* [Aim of the exercise]: From the text on holidays below, extract the passage starting at "The first definition describes" and ending at "issued in 1623.", copying it word for word.

* [Supplied text]:
________________
The American Heritage Dictionary defines holiday as, “a day free from work that one may spend at leisure, especially a day on which custom or the law dictates a halting of general business activity to commemorate or celebrate a particular event.” The second definition is “a religious feast day, a holy day.”

The first definition describes our world. Everyone wants leisure and fun. The second definition as a holy day has been lost by most people. Older dictionaries typically list something like, “a religious festival or observance, a holy day” as the first definition for holiday. We have surely moved God to second place, or even lower.

We just observed Thanksgiving. In 1621 the Pilgrims observed the first Thanksgiving in the New World. Those who survived that first year gathered after the harvest for a time of worship and celebration. Chief Massasoit and about ninety Pokanoket warriors joined the Pilgrims and celebrated for three days.

Consider the proclamation of Governor William Bradford which he issued in 1623.
________________
* [Data supplied]:
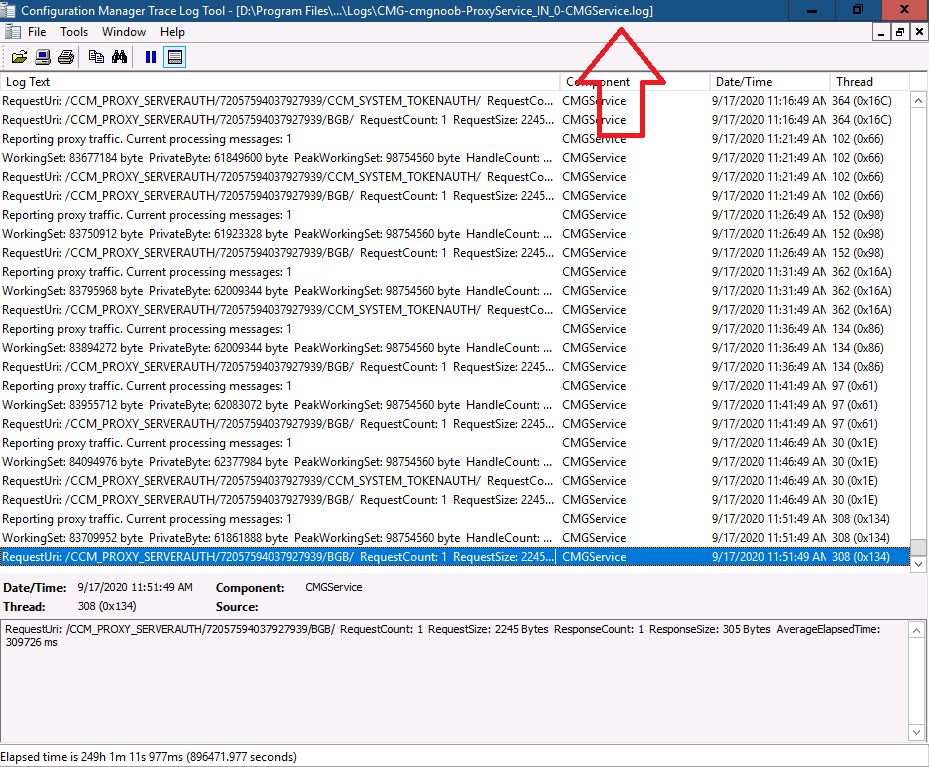Click the Open on Server toolbar icon
The image size is (929, 767).
tap(43, 57)
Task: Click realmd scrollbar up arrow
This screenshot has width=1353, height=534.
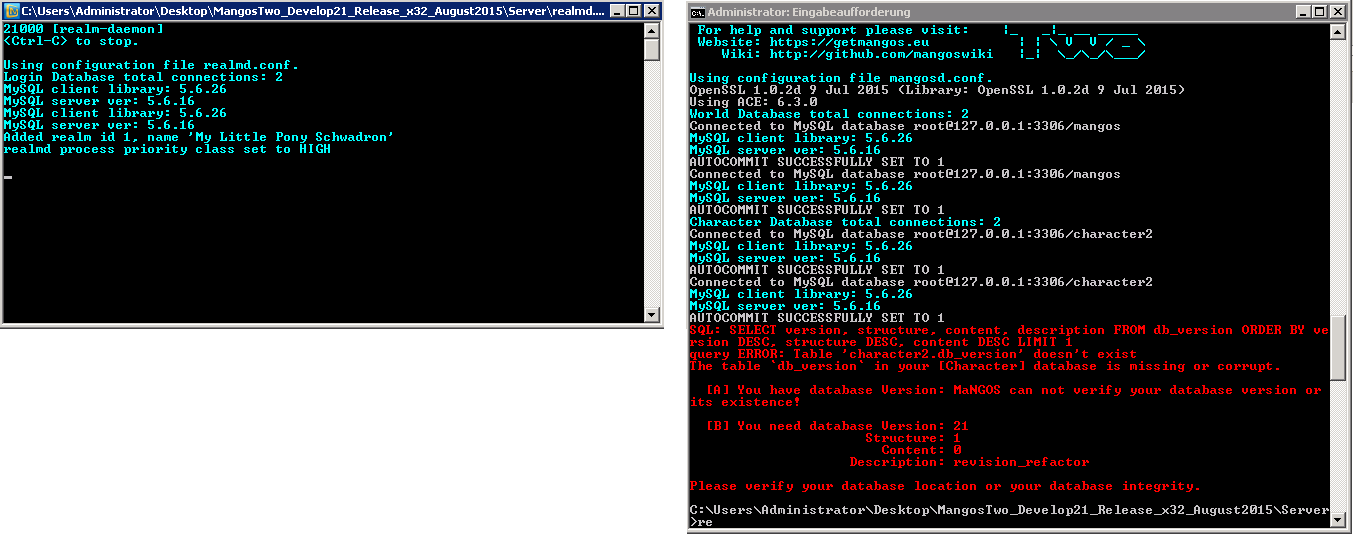Action: pyautogui.click(x=652, y=31)
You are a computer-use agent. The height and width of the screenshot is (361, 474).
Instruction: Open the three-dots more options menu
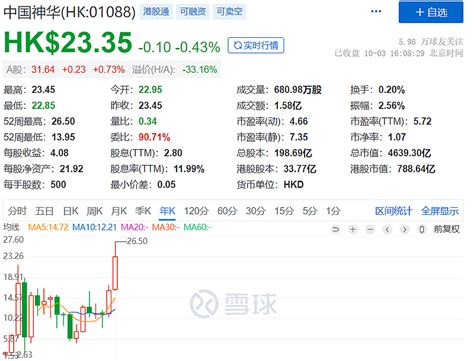click(376, 12)
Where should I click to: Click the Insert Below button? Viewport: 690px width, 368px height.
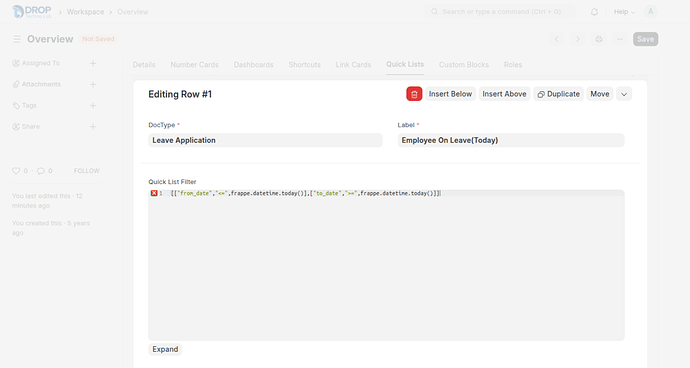pos(450,94)
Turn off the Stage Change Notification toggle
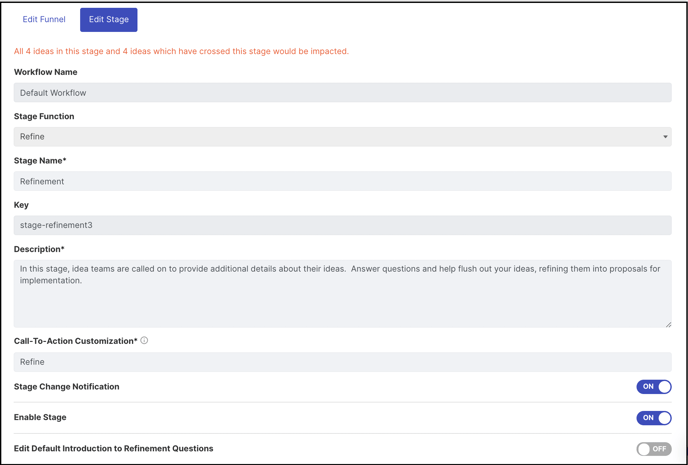 click(654, 386)
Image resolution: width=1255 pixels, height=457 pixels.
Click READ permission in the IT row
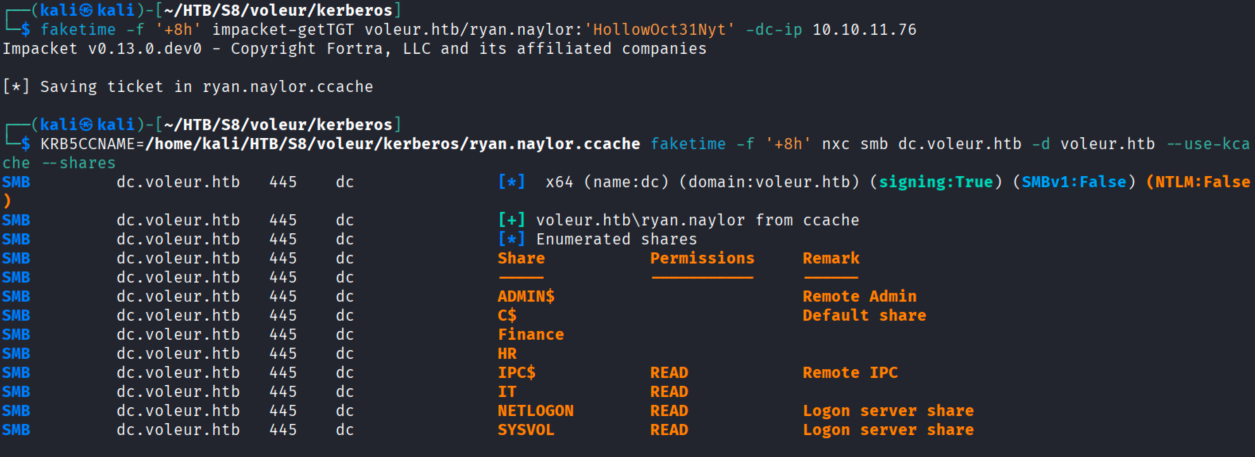pyautogui.click(x=669, y=392)
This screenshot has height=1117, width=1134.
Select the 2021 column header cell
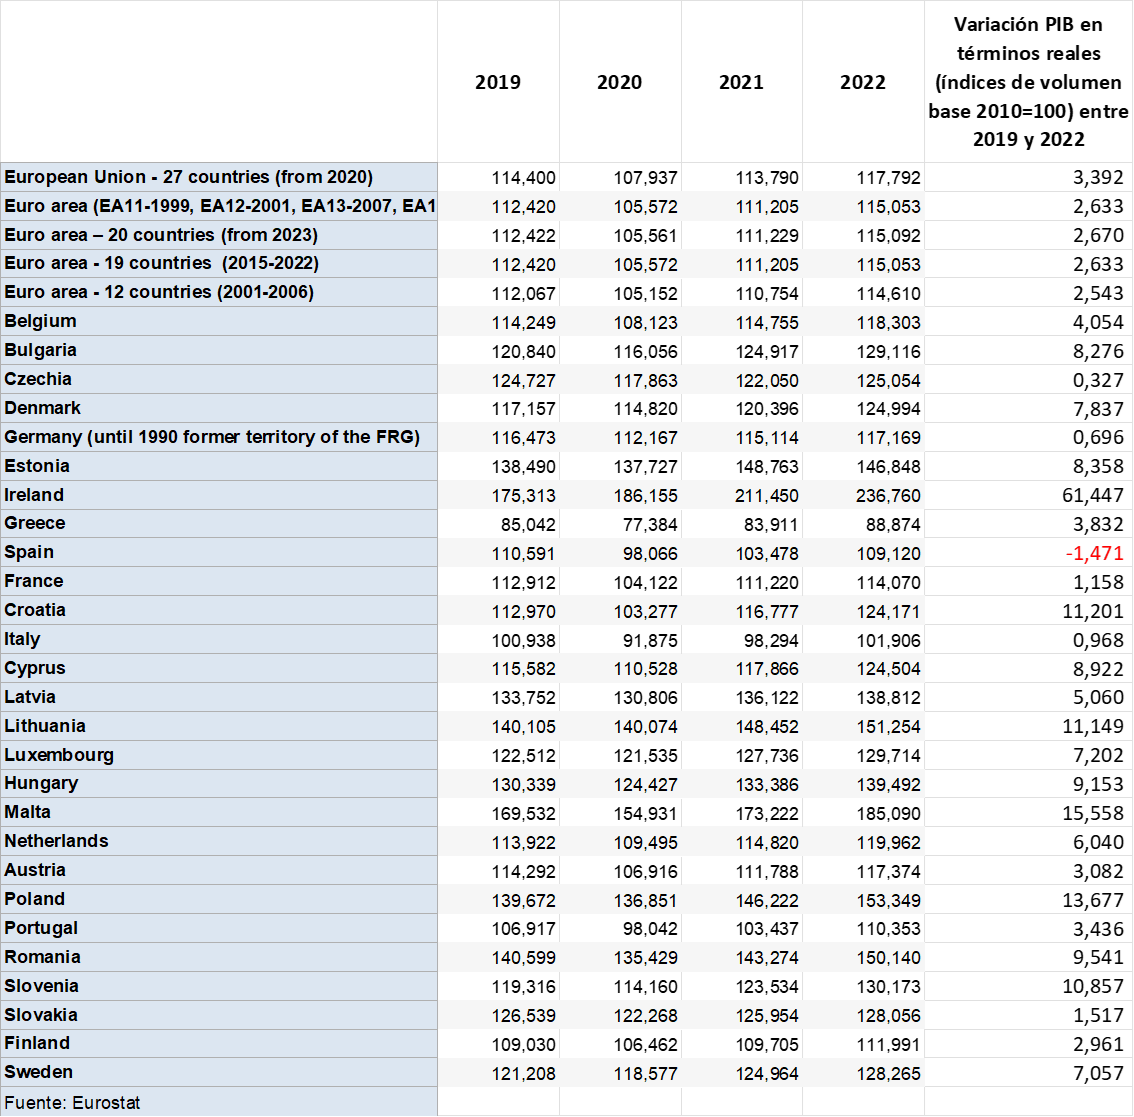(x=741, y=82)
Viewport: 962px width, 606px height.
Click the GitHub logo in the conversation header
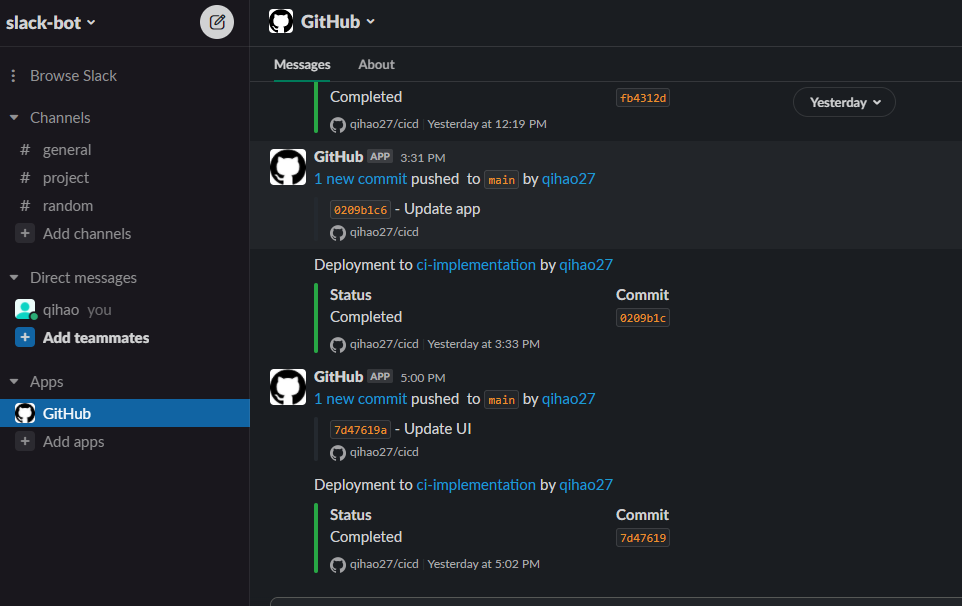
________________
* [Answer section]:
The first definition describes our world. Everyone wants leisure and fun. The second definition as a holy day has been lost by most people. Older dictionaries typically list something like, “a religious festival or observance, a holy day” as the first definition for holiday. We have surely moved God to second place, or even lower.

We just observed Thanksgiving. In 1621 the Pilgrims observed the first Thanksgiving in the New World. Those who survived that first year gathered after the harvest for a time of worship and celebration. Chief Massasoit and about ninety Pokanoket warriors joined the Pilgrims and celebrated for three days.

Consider the proclamation of Governor William Bradford which he issued in 1623.